Part of it is also that as a programmer you learn to micromanage what the computer is doing, to be very precise with your instructions so the program won't fail. When managing people for the first time the instinct is to do the same: give very precise instructions even an idiot could follow. That's exactly the wrong approach to manage effectively (except for a few rare circumstances). That's why programmers tend to make bad managers who micromanage, they've been trained wrong by their prior work.

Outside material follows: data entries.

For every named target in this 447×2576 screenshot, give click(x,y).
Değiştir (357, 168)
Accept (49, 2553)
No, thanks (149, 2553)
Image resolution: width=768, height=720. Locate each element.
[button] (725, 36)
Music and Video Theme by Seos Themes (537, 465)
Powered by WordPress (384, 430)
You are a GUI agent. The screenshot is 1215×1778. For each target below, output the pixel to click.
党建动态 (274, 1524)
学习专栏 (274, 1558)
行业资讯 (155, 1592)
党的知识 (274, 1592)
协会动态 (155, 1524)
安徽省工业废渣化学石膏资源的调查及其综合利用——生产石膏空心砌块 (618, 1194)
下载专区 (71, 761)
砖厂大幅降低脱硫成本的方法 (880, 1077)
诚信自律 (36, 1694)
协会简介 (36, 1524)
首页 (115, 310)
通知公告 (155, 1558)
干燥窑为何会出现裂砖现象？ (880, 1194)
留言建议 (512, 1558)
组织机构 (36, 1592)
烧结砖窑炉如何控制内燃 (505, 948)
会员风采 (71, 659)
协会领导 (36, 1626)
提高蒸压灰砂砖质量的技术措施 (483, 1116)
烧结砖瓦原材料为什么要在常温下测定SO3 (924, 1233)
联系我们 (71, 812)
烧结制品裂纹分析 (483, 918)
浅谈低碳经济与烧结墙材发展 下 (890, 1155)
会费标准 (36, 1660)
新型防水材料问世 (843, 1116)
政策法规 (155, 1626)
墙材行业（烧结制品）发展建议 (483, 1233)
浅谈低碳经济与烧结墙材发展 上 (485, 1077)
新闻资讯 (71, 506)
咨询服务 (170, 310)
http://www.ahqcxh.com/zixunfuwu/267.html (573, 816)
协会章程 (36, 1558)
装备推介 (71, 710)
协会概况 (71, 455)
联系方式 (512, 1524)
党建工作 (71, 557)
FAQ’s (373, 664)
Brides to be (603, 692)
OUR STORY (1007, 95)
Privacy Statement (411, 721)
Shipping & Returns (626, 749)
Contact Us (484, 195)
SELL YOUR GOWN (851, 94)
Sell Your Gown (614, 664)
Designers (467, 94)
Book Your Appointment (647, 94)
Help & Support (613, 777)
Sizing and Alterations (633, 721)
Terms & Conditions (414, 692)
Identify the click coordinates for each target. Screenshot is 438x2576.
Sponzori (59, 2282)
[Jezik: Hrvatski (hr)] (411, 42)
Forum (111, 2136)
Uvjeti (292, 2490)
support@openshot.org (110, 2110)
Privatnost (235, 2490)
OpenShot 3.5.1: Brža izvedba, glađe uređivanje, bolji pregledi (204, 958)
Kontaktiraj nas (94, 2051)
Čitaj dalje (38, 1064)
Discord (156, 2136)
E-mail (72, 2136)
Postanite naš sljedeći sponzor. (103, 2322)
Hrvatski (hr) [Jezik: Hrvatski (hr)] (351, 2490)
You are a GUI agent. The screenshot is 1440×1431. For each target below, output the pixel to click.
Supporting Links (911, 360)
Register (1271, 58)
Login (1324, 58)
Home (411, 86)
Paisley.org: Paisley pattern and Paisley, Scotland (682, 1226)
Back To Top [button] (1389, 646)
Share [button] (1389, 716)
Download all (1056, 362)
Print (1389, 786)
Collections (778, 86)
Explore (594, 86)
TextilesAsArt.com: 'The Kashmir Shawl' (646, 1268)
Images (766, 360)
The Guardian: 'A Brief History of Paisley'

AFAIK many hospitals have a "MBA manager" and a "doctor manager" - I don't know exactly how they relate to one another (who's the "boss boss"), but the idea is that they each bring their part of superior skills to the table.

Would the same idea work for IT? Or, another idea would be, to take a look at how traditional (non-IT) engineering companies work (although the main difference between both medicine and engineering, and IT is that the former are both very high-risk industries that move much slower than IT).


Ive worked at places with a Product Manager and Engineering Manager, at the end of the day after adjusting for company “culture”, product etc what makes a difference is the individual


A good technical manager needs to be able to switch modes - from maker to manager - and back. A person can be a good technical manager even if they don't know the exact technology if they know how to ask good questions of multiple sources and listen (and synthesize) the answers. Nobody teaches this.


Great points, and I see the same thing in myself, which is why I don't want to be a manager - I'm great with technology, but I don't have the people skills to be a successful leader.